#### Provided data:
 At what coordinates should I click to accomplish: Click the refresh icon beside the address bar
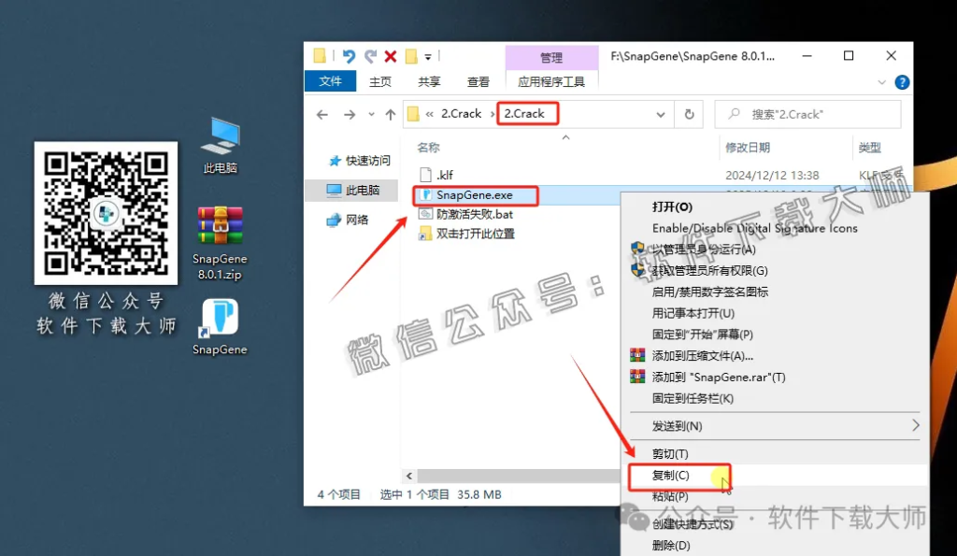point(688,113)
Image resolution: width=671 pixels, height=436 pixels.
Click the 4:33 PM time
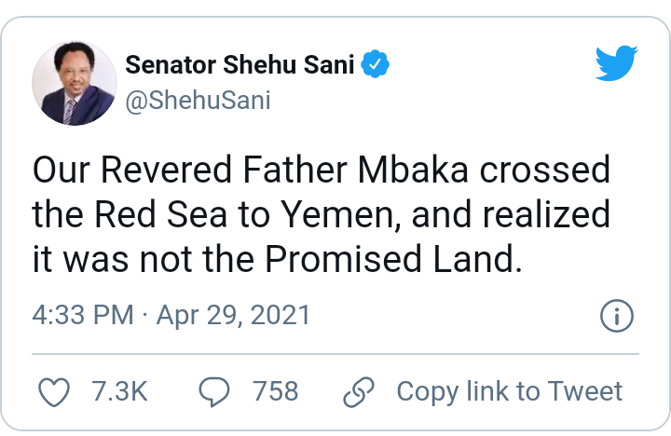pyautogui.click(x=83, y=316)
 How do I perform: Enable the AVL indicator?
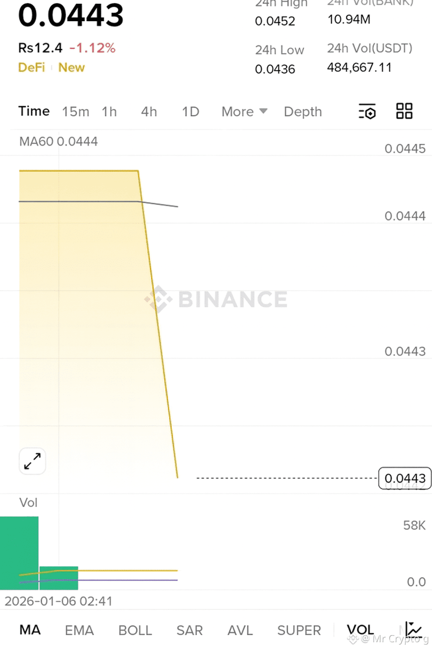click(240, 630)
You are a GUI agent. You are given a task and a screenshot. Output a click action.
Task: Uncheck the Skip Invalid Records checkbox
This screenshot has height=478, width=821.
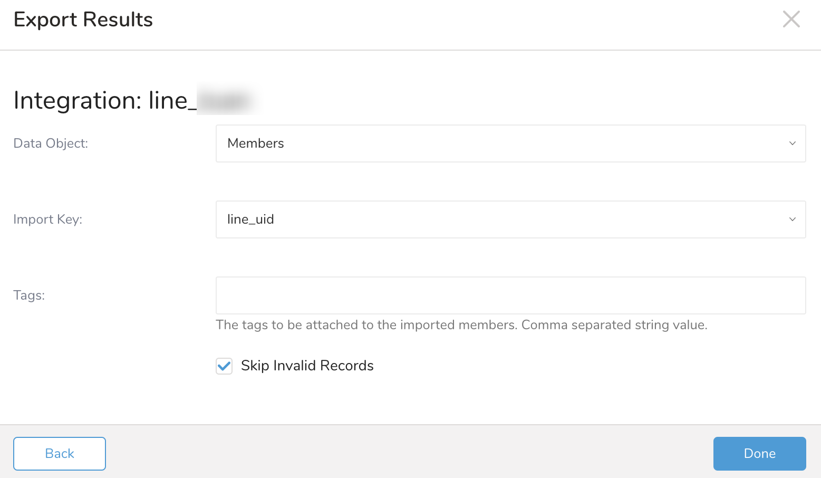point(224,366)
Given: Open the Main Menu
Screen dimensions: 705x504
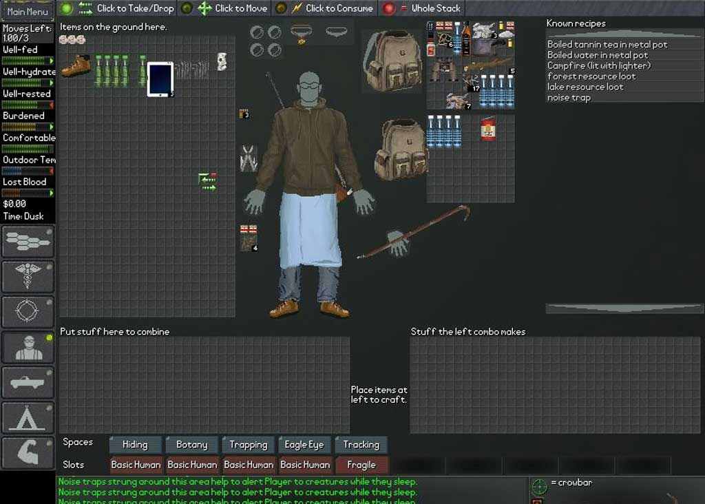Looking at the screenshot, I should (28, 11).
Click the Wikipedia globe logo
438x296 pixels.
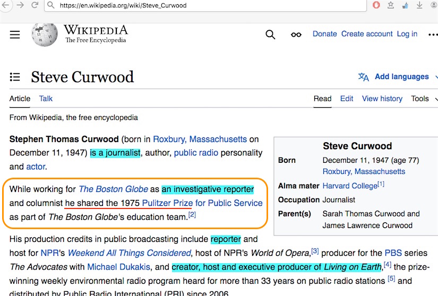pos(45,34)
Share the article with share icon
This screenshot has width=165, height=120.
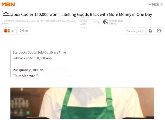click(x=159, y=31)
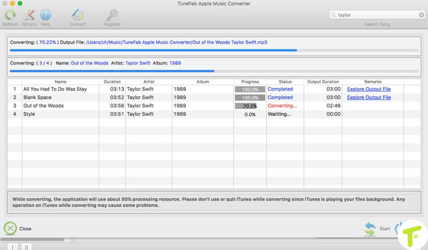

#### Directions for this task:
Output the data above in full and exactly, with every image left out.

#### Exercise result:
 At what coordinates should I click to accomplish: Click the refresh icon beside the address bar
point(688,113)
Image resolution: width=671 pixels, height=436 pixels.
Click the 4:33 PM time
pyautogui.click(x=83, y=316)
 How do I perform: Enable the AVL indicator?
click(240, 630)
You are a GUI agent. You are given a task and a screenshot. Output a click action.
Task: Uncheck the Skip Invalid Records checkbox
This screenshot has height=478, width=821.
point(224,366)
Given: Open the Main Menu
Screen dimensions: 705x504
Looking at the screenshot, I should (28, 11).
Click the Wikipedia globe logo
438x296 pixels.
pos(45,34)
Share the article with share icon
This screenshot has width=165, height=120.
click(x=159, y=31)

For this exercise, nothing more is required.